New Law Addresses Juvenile Motor Vehicle TheftsJuly 27, 2022
Over the past two years, and in large part due to the COVID-19 pandemic, Connecticut, like many states across our country, has experienced an uptick in juvenile motor vehicle thefts and other criminal activity.
House Democrats heard your calls for swift action and responded by leading bipartisan discussions to develop smart juvenile justice reforms. I'm pleased to share this bipartisan legislation addressing the pandemic-driven uptick in juvenile crime was recently signed into law.
The new law updates Connecticut's criminal justice statutes so that our courts and law enforcement can effectively respond to juveniles with repeated motor vehicle theft and other crimes.
This law makes juvenile arrest and delinquency proceedings more effective by:
- Requiring youth who are arrested but not detained to be brought before the court within five business days.
- Increasing from six to eight hours the amount of time a youth can be held if police are awaiting a judicial ruling on a detention order or are trying to locate a parent or guardian.
- Providing police officers with access to electronic records containing statewide pending charges and 90 days of prior arrest records.
- Allowing courts to formally order that a youth be assessed for services.

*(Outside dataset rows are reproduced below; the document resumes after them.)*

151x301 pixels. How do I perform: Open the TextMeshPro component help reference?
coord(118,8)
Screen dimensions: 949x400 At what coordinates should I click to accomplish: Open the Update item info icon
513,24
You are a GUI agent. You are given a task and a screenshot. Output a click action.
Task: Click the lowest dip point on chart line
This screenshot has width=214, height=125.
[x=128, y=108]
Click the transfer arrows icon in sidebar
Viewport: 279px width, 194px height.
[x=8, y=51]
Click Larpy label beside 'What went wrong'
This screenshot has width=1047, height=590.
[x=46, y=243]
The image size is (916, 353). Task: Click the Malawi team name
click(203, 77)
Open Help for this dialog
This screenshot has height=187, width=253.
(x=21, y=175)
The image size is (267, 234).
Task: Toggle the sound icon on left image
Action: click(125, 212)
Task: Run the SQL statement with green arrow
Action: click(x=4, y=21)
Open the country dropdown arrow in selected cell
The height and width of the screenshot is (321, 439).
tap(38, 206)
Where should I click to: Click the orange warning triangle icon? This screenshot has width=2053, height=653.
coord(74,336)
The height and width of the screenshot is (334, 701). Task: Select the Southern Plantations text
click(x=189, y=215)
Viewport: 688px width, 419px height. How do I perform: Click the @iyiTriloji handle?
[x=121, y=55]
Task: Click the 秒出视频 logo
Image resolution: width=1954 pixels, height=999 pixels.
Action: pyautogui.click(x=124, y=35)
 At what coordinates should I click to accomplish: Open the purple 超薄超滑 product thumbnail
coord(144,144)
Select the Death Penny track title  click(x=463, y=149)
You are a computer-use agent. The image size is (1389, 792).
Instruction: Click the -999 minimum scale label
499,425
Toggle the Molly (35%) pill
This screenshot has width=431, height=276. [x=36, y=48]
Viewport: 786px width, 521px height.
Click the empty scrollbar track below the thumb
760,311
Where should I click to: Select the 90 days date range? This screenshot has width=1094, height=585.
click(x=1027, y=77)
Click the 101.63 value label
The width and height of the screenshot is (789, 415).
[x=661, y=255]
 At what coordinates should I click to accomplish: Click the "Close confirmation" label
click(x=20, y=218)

- Expanding the special juvenile probation docket to include homicide and firearm crimes.
- Allowing courts to order GPS monitoring for a youth charged with a second or subsequent motor vehicle offense.
- Establishing a new structure for motor vehicle thefts with penalties that become more serious for subsequent offenses rather than basing penalties on the value of the vehicle.
This law, coupled with increased investment in diversion programs and services, will help stem juvenile crime over the long-term. Connecticut remains one of the safest places to live because of smart-on-crime policy and we will continue to support forward-thinking initiatives.